The answer must be an exact transcription of the lines below from the first through the one containing "[Next link] (400, 895)", with the pictures left out; please add nothing else.
Dataset records START
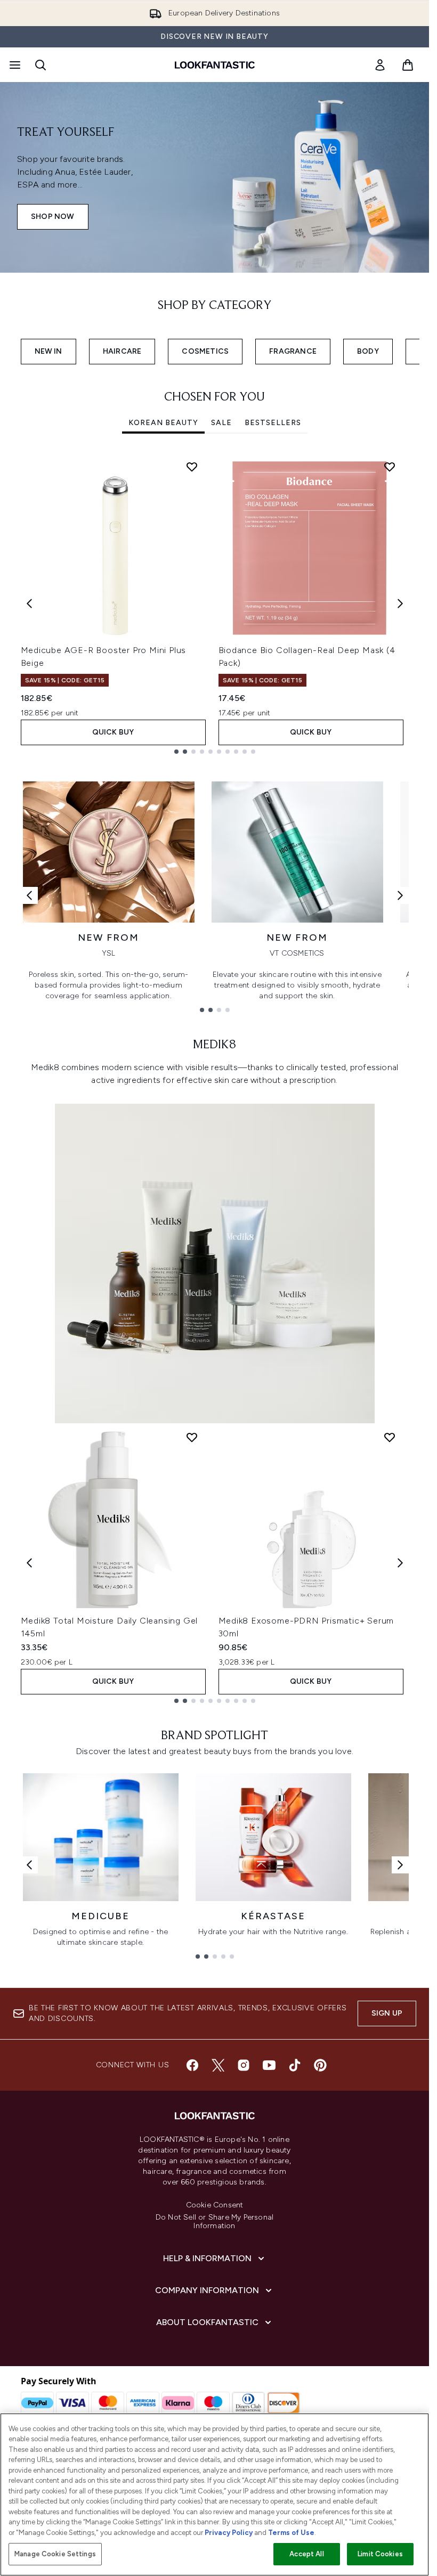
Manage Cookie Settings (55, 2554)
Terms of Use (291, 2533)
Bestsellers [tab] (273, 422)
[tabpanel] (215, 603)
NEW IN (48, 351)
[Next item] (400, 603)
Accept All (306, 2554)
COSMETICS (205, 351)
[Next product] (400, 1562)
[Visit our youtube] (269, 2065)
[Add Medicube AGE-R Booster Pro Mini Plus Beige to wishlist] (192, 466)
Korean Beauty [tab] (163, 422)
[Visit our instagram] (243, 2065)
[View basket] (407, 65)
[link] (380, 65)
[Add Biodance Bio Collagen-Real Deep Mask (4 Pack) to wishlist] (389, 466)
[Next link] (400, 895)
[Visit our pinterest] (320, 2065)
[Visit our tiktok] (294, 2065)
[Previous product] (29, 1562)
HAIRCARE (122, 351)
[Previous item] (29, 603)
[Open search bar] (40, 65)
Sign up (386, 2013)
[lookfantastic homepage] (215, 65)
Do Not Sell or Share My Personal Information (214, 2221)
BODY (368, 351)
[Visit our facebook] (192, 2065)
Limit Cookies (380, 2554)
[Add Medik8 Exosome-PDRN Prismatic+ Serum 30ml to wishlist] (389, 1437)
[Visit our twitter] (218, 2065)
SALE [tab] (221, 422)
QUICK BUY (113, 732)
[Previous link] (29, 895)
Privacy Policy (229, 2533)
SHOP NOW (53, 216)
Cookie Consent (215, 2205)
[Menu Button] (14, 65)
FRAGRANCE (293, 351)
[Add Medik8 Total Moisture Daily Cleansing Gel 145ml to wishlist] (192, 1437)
Dataset records END
▶ _Task response_:
Manage Cookie Settings (55, 2554)
Terms of Use (291, 2533)
Bestsellers [tab] (273, 422)
[tabpanel] (215, 603)
NEW IN (48, 351)
[Next item] (400, 603)
Accept All (306, 2554)
COSMETICS (205, 351)
[Next product] (400, 1562)
[Visit our youtube] (269, 2065)
[Add Medicube AGE-R Booster Pro Mini Plus Beige to wishlist] (192, 466)
Korean Beauty [tab] (163, 422)
[Visit our instagram] (243, 2065)
[View basket] (407, 65)
[link] (380, 65)
[Add Biodance Bio Collagen-Real Deep Mask (4 Pack) to wishlist] (389, 466)
[Next link] (400, 895)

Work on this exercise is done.